## ASSIGNED TASK
Write out exactly the lines running from the one that contains "Toggle Guide button focuses Steam switch" through the end of the material.
═══ INFORMATION GIVEN ═══
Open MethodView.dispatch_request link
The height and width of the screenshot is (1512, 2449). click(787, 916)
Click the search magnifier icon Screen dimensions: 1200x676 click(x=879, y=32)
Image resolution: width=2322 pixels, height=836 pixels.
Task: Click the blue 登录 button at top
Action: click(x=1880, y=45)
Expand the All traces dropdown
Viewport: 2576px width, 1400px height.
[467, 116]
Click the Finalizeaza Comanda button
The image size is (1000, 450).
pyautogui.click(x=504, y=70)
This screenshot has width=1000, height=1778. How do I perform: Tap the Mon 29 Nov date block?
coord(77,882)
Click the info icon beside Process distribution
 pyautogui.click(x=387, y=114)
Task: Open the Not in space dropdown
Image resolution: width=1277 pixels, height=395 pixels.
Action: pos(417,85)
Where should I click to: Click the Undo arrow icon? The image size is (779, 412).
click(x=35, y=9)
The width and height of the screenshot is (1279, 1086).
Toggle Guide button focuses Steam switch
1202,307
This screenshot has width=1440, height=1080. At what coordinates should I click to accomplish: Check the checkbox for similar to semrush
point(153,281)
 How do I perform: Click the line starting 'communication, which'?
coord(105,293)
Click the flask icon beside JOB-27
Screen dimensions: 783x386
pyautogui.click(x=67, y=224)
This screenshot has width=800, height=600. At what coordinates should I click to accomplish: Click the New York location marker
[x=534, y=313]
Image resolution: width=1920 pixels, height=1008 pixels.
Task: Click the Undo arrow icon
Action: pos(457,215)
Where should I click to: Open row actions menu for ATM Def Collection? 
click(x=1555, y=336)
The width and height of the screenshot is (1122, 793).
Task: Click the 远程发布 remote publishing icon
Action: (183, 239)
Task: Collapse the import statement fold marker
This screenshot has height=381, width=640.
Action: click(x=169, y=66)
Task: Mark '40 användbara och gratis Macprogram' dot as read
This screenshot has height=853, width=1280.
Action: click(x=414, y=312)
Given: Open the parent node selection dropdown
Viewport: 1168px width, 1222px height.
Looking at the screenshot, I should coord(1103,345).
═══
## RESULT OF THE TASK
Toggle Guide button focuses Steam switch
1202,307
This screenshot has width=1440, height=1080. At what coordinates should I click to accomplish: Check the checkbox for similar to semrush
point(153,281)
 How do I perform: Click the line starting 'communication, which'?
coord(105,293)
Click the flask icon beside JOB-27
Screen dimensions: 783x386
pyautogui.click(x=67, y=224)
This screenshot has width=800, height=600. At what coordinates should I click to accomplish: Click the New York location marker
[x=534, y=313]
Image resolution: width=1920 pixels, height=1008 pixels.
Task: Click the Undo arrow icon
Action: pos(457,215)
Where should I click to: Open row actions menu for ATM Def Collection? 
click(x=1555, y=336)
The width and height of the screenshot is (1122, 793).
Task: Click the 远程发布 remote publishing icon
Action: (183, 239)
Task: Collapse the import statement fold marker
This screenshot has height=381, width=640.
Action: click(x=169, y=66)
Task: Mark '40 användbara och gratis Macprogram' dot as read
This screenshot has height=853, width=1280.
Action: click(x=414, y=312)
Given: Open the parent node selection dropdown
Viewport: 1168px width, 1222px height.
Looking at the screenshot, I should coord(1103,345).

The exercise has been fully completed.